Given exercise. Copy out, word for word, everything from the line containing "You are a GUI" down to the line containing "tap(17, 86)", both of those lines included. Leave the pictures out.

[Begin Source records]

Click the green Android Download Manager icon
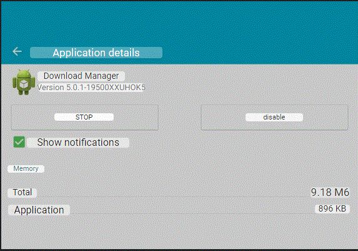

[End Source records]
[Begin Source records]

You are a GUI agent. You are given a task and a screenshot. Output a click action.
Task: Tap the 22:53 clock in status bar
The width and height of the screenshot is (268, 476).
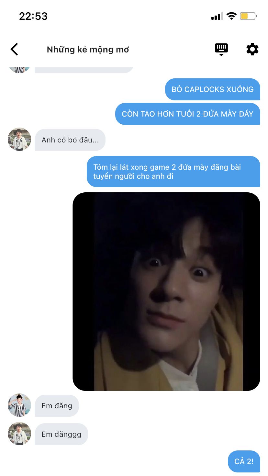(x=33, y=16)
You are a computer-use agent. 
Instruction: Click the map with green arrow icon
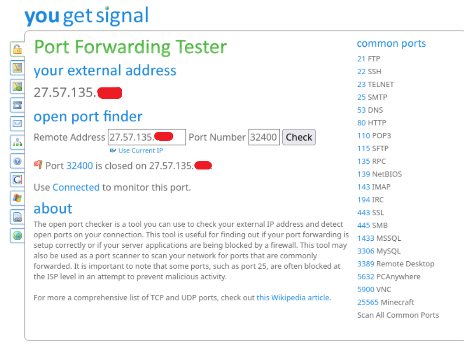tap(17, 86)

[End Source records]

Problem solution.
You are a GUI agent. You are given a task and a screenshot. Output a click action.
Task: Tap the 22:53 clock in status bar
The width and height of the screenshot is (268, 476).
(x=33, y=16)
You are a computer-use agent. 
Instruction: Click the map with green arrow icon
tap(17, 86)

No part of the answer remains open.